QUOTED PASSAGE:
*** Block opens ***

Saturday, April 4, 2020

Sampling on the dependent variable

I think "sampling on the dependent variable" is about to beat "ignoring hidden factor correlation" as the most common data analysis error in the wild.

Walter is a very popular professor of physics at the Boston Institute of Technology [name of institution cleverly disguised for legal reasons], who teaches a 400-student class in the largest classroom at BIT. The other 20 professors of physics are very boring, so at any given time they have on average 5 students each in their classe.

A journalist stands at the door of the physics department and asks every fourth student how full their physics classes are. The results are as follows:

- 100 students say that their class was completely full;
- 25 students say that their class was mostly empty.

This is reported as "4 out of 5 classes are full at BIT; new building needed to address the lack of space, new faculty must be hired urgently."

Did you see the error? It's subtle.

Here's a visualization of the process to help see it:


In fact, only one class is full. The problem is that the likelihood of a student being in the sample (a random sample of students coming out of the building) is proportional to the variable of interest (the number of students in the class); in other words, the journalist is sampling on the dependent variable.

The more full a class is, the more over-represented that class will be in the sample of students.

This looks like some rare error, the kind of thing that would only happen to hapless journalists, except that it happens all the time and in serious circumstances.

Consider the case of health authorities trying to determine the seriousness of a condition, namely how many of the people with the condition die. They could count the cases that get tested and compute the fraction of those that die. (That's what most of the preliminary COVID-19 case fatality rate numbers in the media are.)

And that's the same error that the journalist made.

In this case, the dependent variable is not size of class, it's seriousness of disease, and the sampling problem is not with the number of students in a class, is with the people who choose to get tested. These people choose to get tested (or get tested at a hospital when admitted) because they have symptoms that make them take the trouble.

In other words, the more serious the level of the disease a patient P has, the more likely P will be tested (sampling on the dependent variable, again), and more of these tested patients will die than if the testing was done to a random sample of the population.

*** Block closes ***

ACTIVITY A: In the post on sampling on the dependent variable, how many students told the journalist that their class was completely full?
ACTIVITY B: Resume the post on sampling on the dependent variable, starting right after its last sentence.

DATASET SECTION:
*** Block opens ***

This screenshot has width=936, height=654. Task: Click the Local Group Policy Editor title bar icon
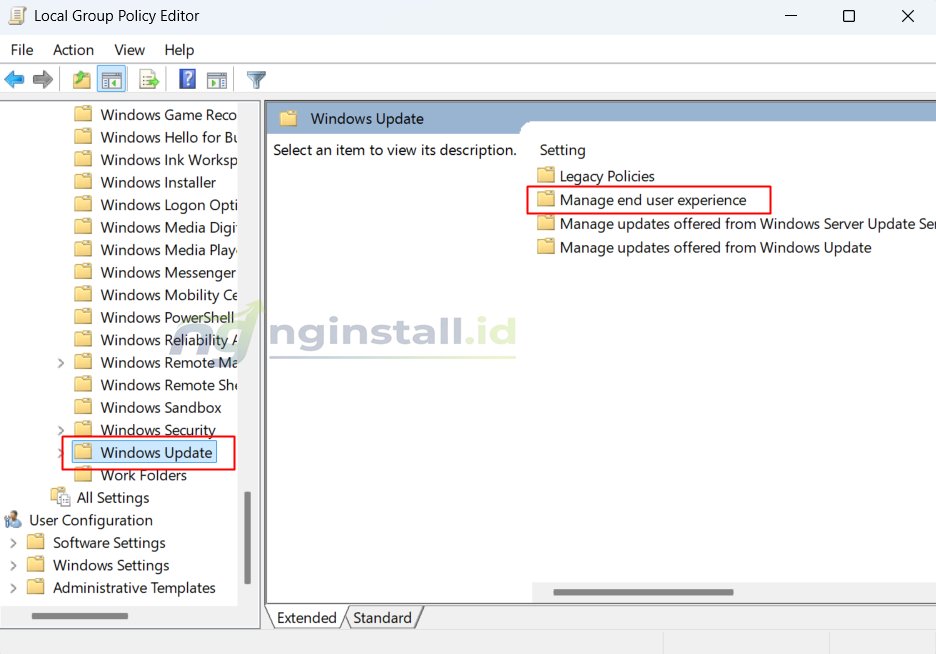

*** Block closes ***

RESULT A: 100 students said their class was completely full.

RESULT B:
(This is different from the truncation argument made in this previous post. Truncation is also a type of sampling on the dependent variable; a form that is easier to correct, as the non-truncated part of the sample distribution is the same as the population distribution up to scaling.)

To illustrate the effect of different degrees of sampling on the dependent variable, let us consider the case of a uniformly distributed variable (in the population) and different degrees of sampling:


Let's consider two persons, A with $x_A=0.2$ and B with $x_B=0.4$. With correct, random, sampling, A and B would have equal chance of being in the sample. With sampling proportional to $x$, B would be twice as likely to be in the sample than A, biasing the sample average upwards relative to the population; with sampling proportional to $x^2$, B would be four times more likely to be in the sample, which would bias the sample average even more.

To put this $x^2$ in the context of, for example, COVID-19 tests, a sampling proportional to $x^2$ means that people in a group X with symptoms twice as bad as people in a group Y will be four times more likely to seek treatment (and be tested). Basically, each person in group X will be counted four times more often in the statistics than each person in group Y (the group with less serious symptoms).

(The other degrees, $x^3$ and $x^4$ capture cases where people avoid the hospital unless their symptoms are serious or very serious.)

As we can see from the charts in the image above, the more distortion of the underlying population distribution the sampling process creates, the higher the sample average, and all the while the population average stays at a constant 1/2.

Sampling on the dependent variable: something to keep in mind when people talk about dire situations in the news.